Anteriormente, el ex cardenal Norberto Rivera (que recientemente renunció entre acusaciones por encubrir pederastas), había cuestionado la propuesta de legalización de la marihuana sosteniendo que significaría la “legalización de un problema”.

Como si la regulación que implica la legalización significara legalizar la portación de armas, la pelea violenta por plazas, el blanqueo de dinero ilegal, el trabajo a destajo y los métodos de trabajo forzado y esclavo que viven productores de marihuana y amapola. La legalización significaría todo lo contrario si va acompañada de un programa que ataque los bolsillos de la burguesía que opera en la economía legal e ilegal, de los capos y empresarios que se enriquecen con la prohibición y que hoy están detrás de la legalización medicinal como las grandes farmacéuticas.

No contentos con la alianza reaccionaria que impulsan desde la Iglesia y la ultraderecha mexicana mediante un discurso que patologiza a la comunidad LGBT+ y se opone activamente a derechos como el matrimonio igualitario o al aborto, nuevamente buscan atacar con estas declaraciones nuestro derecho a decidir sobre nuestros cuerpos, sumándose a la estigmatización y criminalización de quienes consumen.

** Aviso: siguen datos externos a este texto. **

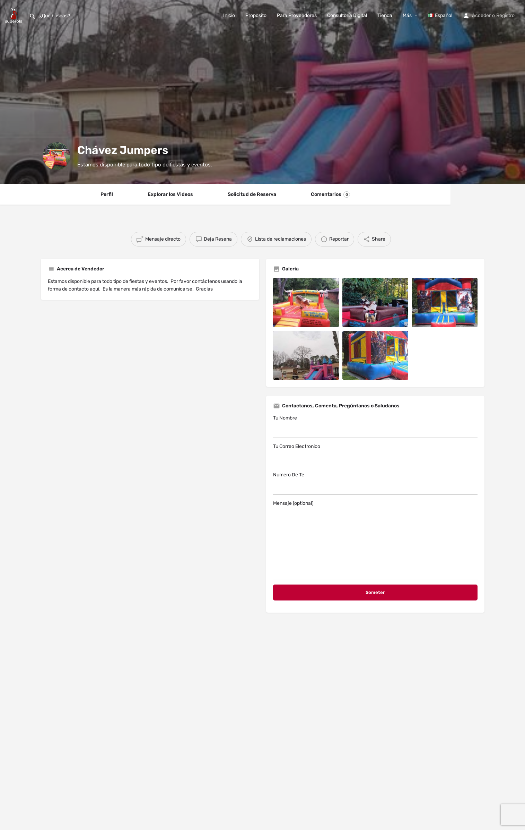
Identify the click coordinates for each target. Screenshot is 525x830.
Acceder (481, 15)
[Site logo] (14, 15)
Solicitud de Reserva (252, 194)
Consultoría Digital (347, 15)
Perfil (106, 194)
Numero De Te (375, 483)
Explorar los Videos (170, 194)
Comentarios (330, 194)
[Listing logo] (56, 156)
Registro (505, 15)
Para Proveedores (297, 15)
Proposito (255, 15)
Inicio (229, 15)
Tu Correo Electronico (375, 454)
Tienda (384, 15)
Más (407, 15)
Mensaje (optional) (375, 539)
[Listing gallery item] (306, 302)
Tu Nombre (375, 426)
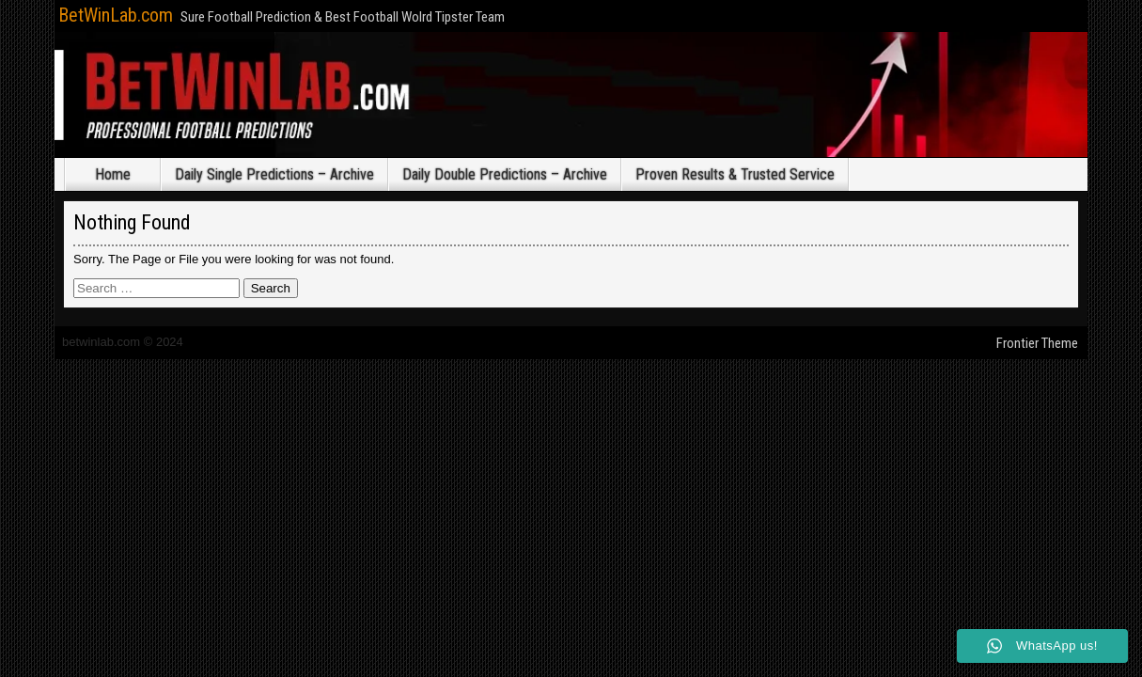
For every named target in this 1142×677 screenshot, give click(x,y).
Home (113, 174)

Su doble moral conservadora les permite ladrar rabiosamente contra homosexuales, lesbianas y consumidores mientras practican orgías y consumen drogas (que deben ser ilegales según la Iglesia) dentro del Vaticano. Por eso mismo pueden pregonar una preocupación ante la “falta de valores” que genera descomposición y violencia -llevando al consumo de drogas-, mientras enarbolan un discurso homolesbitransfóbico y de odio, se codean con genocidas y corruptos y bendicen empresarios que se mantienen en la riqueza a costa de la miseria de millones de trabajadores.

No a la militarización, sí a la legalización

La moral que les preocupa proteger no es la nuestra, la de las mayorías. Por eso exigen humildad y viven entre la opulencia. Por eso exigen sumisión y acompañan enérgicamente las medidas represivas del Estado. Por eso se “preocupan” de la situación de violencia en el país pero ocultan que la violencia se desató producto de la política del régimen mexicano -subordinada a los intereses estadounidenses- que sacó el ejército a las calles.

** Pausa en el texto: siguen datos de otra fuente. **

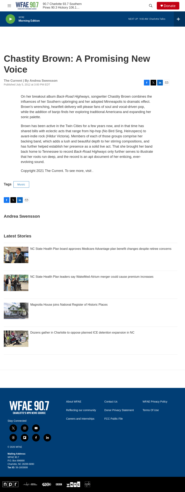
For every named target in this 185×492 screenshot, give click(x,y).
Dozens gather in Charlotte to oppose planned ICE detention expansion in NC (82, 332)
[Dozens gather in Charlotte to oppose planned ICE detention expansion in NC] (16, 339)
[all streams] (179, 19)
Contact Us (110, 401)
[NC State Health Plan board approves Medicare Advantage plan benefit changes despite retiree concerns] (16, 255)
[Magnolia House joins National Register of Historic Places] (16, 311)
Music (21, 184)
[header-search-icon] (150, 5)
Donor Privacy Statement (119, 410)
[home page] (27, 5)
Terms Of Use (151, 410)
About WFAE (73, 401)
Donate (170, 6)
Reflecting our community (81, 410)
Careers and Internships (80, 418)
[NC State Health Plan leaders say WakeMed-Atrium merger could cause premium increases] (16, 283)
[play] (10, 19)
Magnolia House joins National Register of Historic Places (69, 304)
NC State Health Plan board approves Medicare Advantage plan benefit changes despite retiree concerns (100, 248)
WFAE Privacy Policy (155, 401)
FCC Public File (113, 418)
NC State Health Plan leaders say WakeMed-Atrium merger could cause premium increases (91, 276)
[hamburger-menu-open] (9, 5)
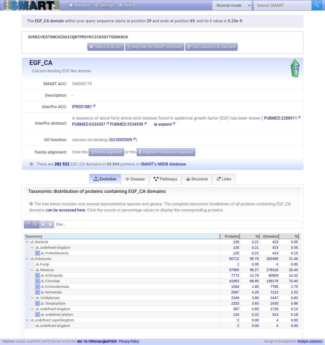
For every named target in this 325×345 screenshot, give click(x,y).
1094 (235, 287)
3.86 (255, 298)
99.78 (254, 259)
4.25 (255, 292)
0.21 (255, 242)
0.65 (255, 309)
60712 (234, 259)
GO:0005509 (123, 139)
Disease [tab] (135, 179)
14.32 (293, 275)
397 (236, 309)
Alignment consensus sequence (166, 152)
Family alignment (106, 152)
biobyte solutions (310, 341)
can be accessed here (65, 210)
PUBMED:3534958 (128, 124)
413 (275, 253)
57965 (234, 270)
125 (236, 253)
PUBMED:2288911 (282, 118)
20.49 (293, 270)
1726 (274, 309)
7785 (274, 287)
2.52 (294, 292)
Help (125, 5)
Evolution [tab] (105, 179)
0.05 (294, 242)
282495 (272, 259)
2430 (274, 303)
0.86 (294, 303)
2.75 (294, 287)
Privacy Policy (129, 341)
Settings (104, 5)
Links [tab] (224, 179)
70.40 (293, 281)
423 (275, 242)
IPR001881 (83, 106)
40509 (273, 275)
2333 (235, 303)
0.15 (294, 253)
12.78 (254, 275)
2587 (235, 292)
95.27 (254, 270)
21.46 (293, 259)
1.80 (255, 287)
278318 (272, 270)
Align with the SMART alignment (154, 47)
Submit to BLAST (106, 47)
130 (236, 242)
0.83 (294, 298)
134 (236, 315)
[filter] (177, 224)
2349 (235, 298)
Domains (79, 5)
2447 (274, 298)
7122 (274, 292)
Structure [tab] (197, 179)
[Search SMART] (283, 5)
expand (164, 124)
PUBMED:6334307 (90, 124)
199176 (272, 281)
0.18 (294, 315)
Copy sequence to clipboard (211, 47)
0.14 (294, 309)
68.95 (254, 281)
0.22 (255, 315)
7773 (235, 275)
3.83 (255, 303)
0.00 (255, 264)
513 (275, 315)
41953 (234, 281)
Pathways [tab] (165, 179)
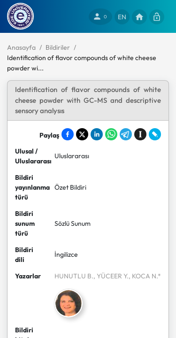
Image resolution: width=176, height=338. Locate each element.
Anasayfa (21, 47)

Pero nosotros no olvidamos Ayotzinapa, Tlatlaya, Tanhuato ni Nochixtlán, ni a los normalistas caídos, ni a los maestros desaparecidos, ni a los periodistas asesinados ni a las miles de mujeres víctimas de feminicidio. Por eso repudiamos que la Iglesia sostenga que la mayoría de las muertes violentas han sido causadas por criminales, no por la policía o el Ejército. Y exigimos la desmilitarización inmediata del país junto a la legalización de todas las drogas, para frenar la violencia y cortar los vínculos de las fuerzas represivas con el crimen organizado.

A la par de la legalización, exigimos que el Estado debería implementar programas públicos de salud y atención para quienes sufren efectos nocivos en el cuerpo debido a la dependencia de dichas sustancias, para que cuenten con asesoría profesional y dosis reguladas y de calidad que sean distribuidas en los centros de salud. Esto requiere que se distinga entre el consumo y la adicción, abandonando todo tipo de prejuicios -basados en la moral burguesa- que estigmaticen y criminalicen a consumidores y adictos.

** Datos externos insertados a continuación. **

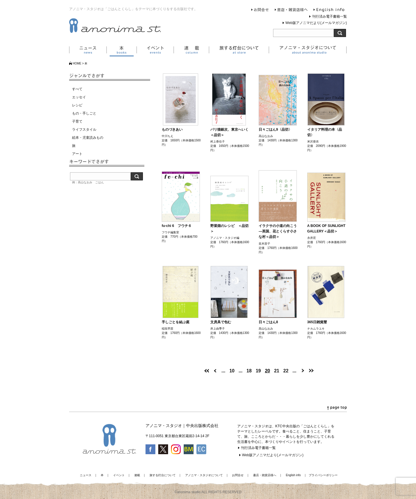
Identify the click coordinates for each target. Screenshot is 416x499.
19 (258, 370)
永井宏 (311, 237)
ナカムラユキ (316, 328)
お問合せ (260, 10)
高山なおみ (266, 136)
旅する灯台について (239, 50)
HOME (77, 63)
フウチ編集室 (170, 232)
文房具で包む (220, 322)
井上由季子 (217, 328)
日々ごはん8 (268, 322)
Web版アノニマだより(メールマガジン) (316, 23)
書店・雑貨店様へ (291, 10)
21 (276, 370)
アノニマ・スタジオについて (308, 50)
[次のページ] (302, 371)
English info (329, 10)
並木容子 (264, 243)
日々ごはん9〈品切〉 (275, 129)
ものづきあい (172, 129)
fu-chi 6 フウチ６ (177, 226)
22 (285, 370)
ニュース (87, 50)
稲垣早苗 (167, 328)
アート (77, 154)
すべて (77, 89)
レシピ (77, 105)
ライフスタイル (84, 129)
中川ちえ (167, 136)
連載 (191, 50)
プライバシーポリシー (323, 475)
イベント (155, 50)
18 (249, 370)
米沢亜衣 (313, 141)
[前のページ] (215, 371)
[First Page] (206, 371)
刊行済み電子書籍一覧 (329, 16)
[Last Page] (311, 371)
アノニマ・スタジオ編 (224, 237)
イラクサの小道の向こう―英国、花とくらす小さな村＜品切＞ (278, 231)
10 (232, 370)
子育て (77, 121)
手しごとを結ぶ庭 (175, 322)
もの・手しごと (84, 113)
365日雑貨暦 (317, 322)
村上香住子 (217, 141)
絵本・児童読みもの (87, 138)
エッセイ (79, 97)
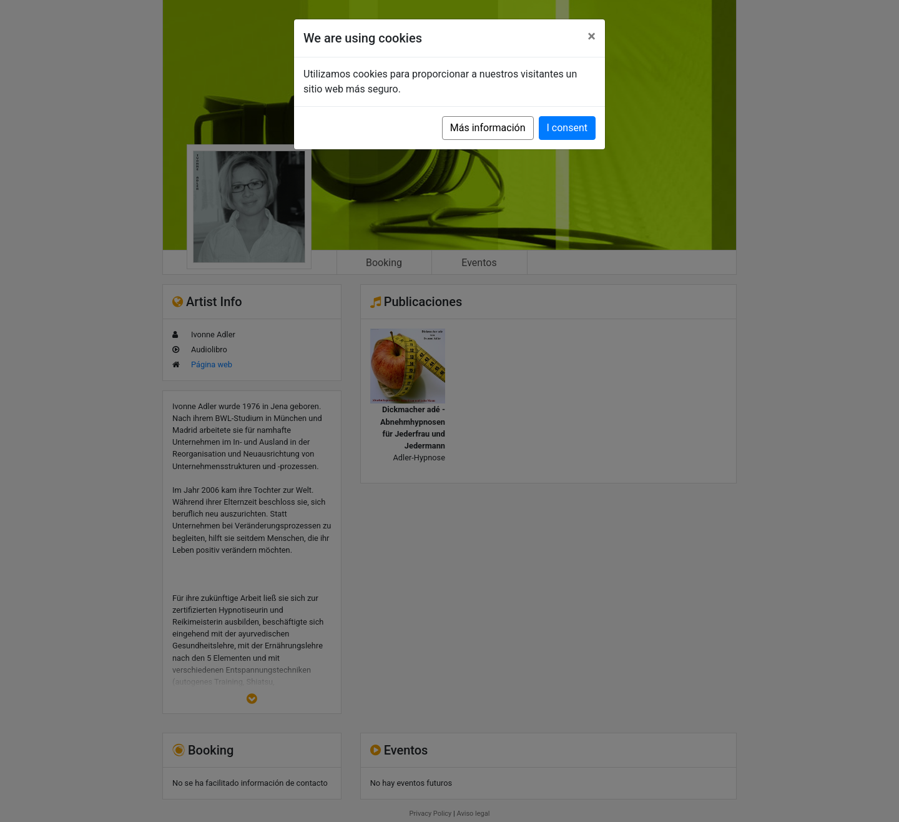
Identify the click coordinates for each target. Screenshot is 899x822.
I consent (567, 128)
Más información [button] (488, 128)
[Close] (591, 36)
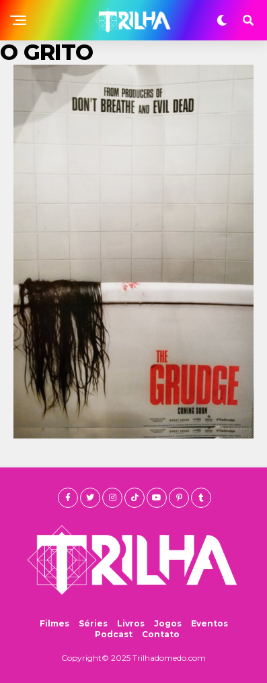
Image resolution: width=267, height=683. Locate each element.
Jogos (168, 623)
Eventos (209, 623)
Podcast (113, 634)
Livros (131, 623)
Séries (93, 623)
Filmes (54, 623)
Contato (161, 634)
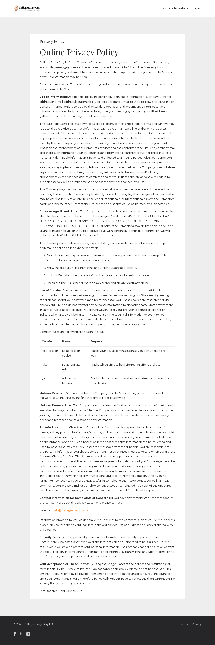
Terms (183, 624)
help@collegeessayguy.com (71, 510)
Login (196, 8)
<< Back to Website (175, 8)
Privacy (197, 624)
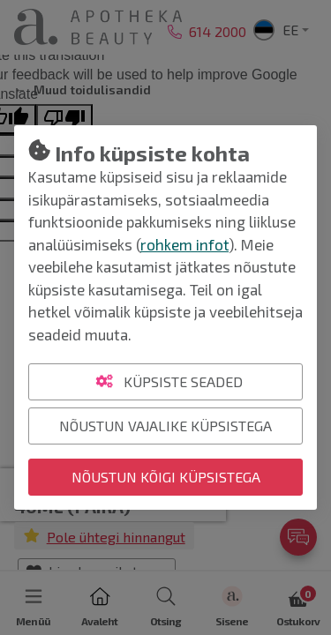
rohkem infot (184, 244)
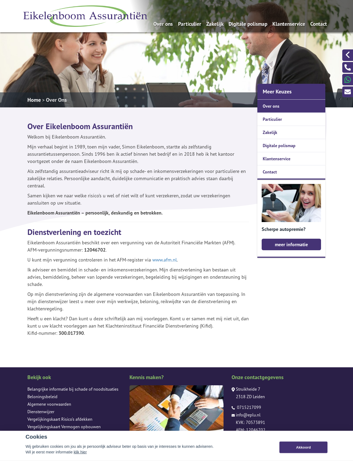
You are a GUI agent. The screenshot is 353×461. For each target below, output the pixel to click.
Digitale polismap (248, 23)
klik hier (80, 458)
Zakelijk (215, 23)
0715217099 (246, 407)
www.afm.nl (164, 260)
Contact (318, 23)
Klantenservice (288, 23)
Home (34, 99)
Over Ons (56, 99)
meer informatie (291, 244)
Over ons (163, 23)
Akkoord (303, 453)
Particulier (189, 23)
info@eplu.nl (246, 415)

Alertamos que la Iglesia utiliza también un argumento que se ampara en un problema de “salud” (la “preocupación” frente al aumento de adicciones) para ocultar un problema de clase, pues la ilegalidad de las drogas afecta sobre todo a los jóvenes de los sectores populares y de la clase trabajadora, que son los que tienen que enfrentarse a sustancias adulteradas, de menor calidad, y quienes exponen su vida obteniéndolas de manera ilegal.

La Iglesia católica, su aparato religioso y su Arquidiócesis son el principal sostén de esa moral conservadora ligada a las clases dominantes que quiere meterse en nuestros cuerpos para garantizar un mayor control y sumisión.

Repudiamos sus deplorables declaraciones contra la legalización, contra toda lucha contra el gobierno, contra los derechos de las mujeres y contra la comunidad LGBT+.